Let $\displaystyle a,b,c$ be positive real numbers such that $\displaystyle a+b+c=3$, and also let $\displaystyle n\geq 12$ be a natural number. Prove that

$\displaystyle \sum_{cyc}\left(\frac{1}{3a+bc+\frac{n-4}{a}}\right)^{\frac{n}{n-4}}\leq \frac{3}{\sqrt[n-4]{n^n}}$.

Solution:

Observe that $\displaystyle \frac{1}{3a+bc+\frac{n-4}{a}}=\frac{a}{3a^2+bc+(n-4)}=\frac{a}{a(a+b)(a+c)+(n-4)}$. Thus, from the AM – GM Inequality we get that

$\displaystyle 4\cdot\frac{a(a+b)(a+c)}{4}+(n-4)\geq n\sqrt[n]{\frac{a^4(a+b)^4(a+c)^4}{4^4}}$.

From the above Inequality, we are now capable of building our problem.

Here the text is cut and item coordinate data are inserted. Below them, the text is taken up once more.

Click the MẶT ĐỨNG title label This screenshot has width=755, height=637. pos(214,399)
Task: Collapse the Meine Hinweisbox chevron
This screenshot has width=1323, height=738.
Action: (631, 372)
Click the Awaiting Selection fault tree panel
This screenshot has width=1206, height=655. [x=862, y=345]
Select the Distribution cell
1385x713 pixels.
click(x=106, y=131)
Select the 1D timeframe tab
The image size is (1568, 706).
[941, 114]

Specifically, we have that

$\displaystyle \frac{a}{a(a+b)(a+c)+(n-4)}\leq \frac{1}{n}\sqrt[n]{\frac{4^4a^{n-4}}{(a+b)^4(a+c)^4}}$

or

$\displaystyle \left(\frac{a}{a(a+b)(a+c)+(n-4)}\right)^{\frac{n}{n-4}} \leq \frac{1}{\sqrt[n-4]{n^n}}\sqrt[n-4]{\frac{4^4a^{n-4}}{(a+b)^4(a+c)^4}}$.

We must see now that

$\displaystyle \sqrt[n-4]{\frac{4^4a^{n-4}}{(a+b)^4(a+c)^4}}=\sqrt[n-4]{\left(\frac{2a}{a+b}\right)^4\cdot \left(\frac{2a}{a+c}\right)^4\cdot a^{n-12}}$.

From the above result we can apply once again the AM – GM Inequality and acquire

$\displaystyle \sqrt[n-4]{\left(\frac{2a}{a+b}\right)^4\cdot \left(\frac{2a}{a+c}\right)^4\cdot a^{n-12}}\leq \frac{4\frac{2a}{a+b}+4\frac{2a}{a+c}+(n-12)a}{n-4}$.

Summing up the $\displaystyle 3$ Inequalities together we get that

$\displaystyle \sum_{cyc}\left(\frac{1}{3a+bc+\frac{n-4}{a}}\right)^{\frac{n}{n-4}}\leq \frac{1}{\sqrt[n-4]{n^n}}\cdot\frac{4\sum_{cyc}\left(\frac{2a}{a+b}+\frac{2a}{a+c}\right)+3(n-12)}{n-4}$.

Moreover, we have that

$\displaystyle \frac{1}{\sqrt[n-4]{n^n}}\cdot\frac{4\sum_{cyc}\left(\frac{2a}{a+b}+\frac{2a}{a+c}\right)+3(n-12)}{n-4}=\frac{1}{\sqrt[n-4]{n^n}}\cdot\frac{3\cdot 4\cdot 2+3(n-12)}{n-4}$,

which reduces to the $\displaystyle \frac{3}{\sqrt[n-4]{n^n}}$, Q.E.D.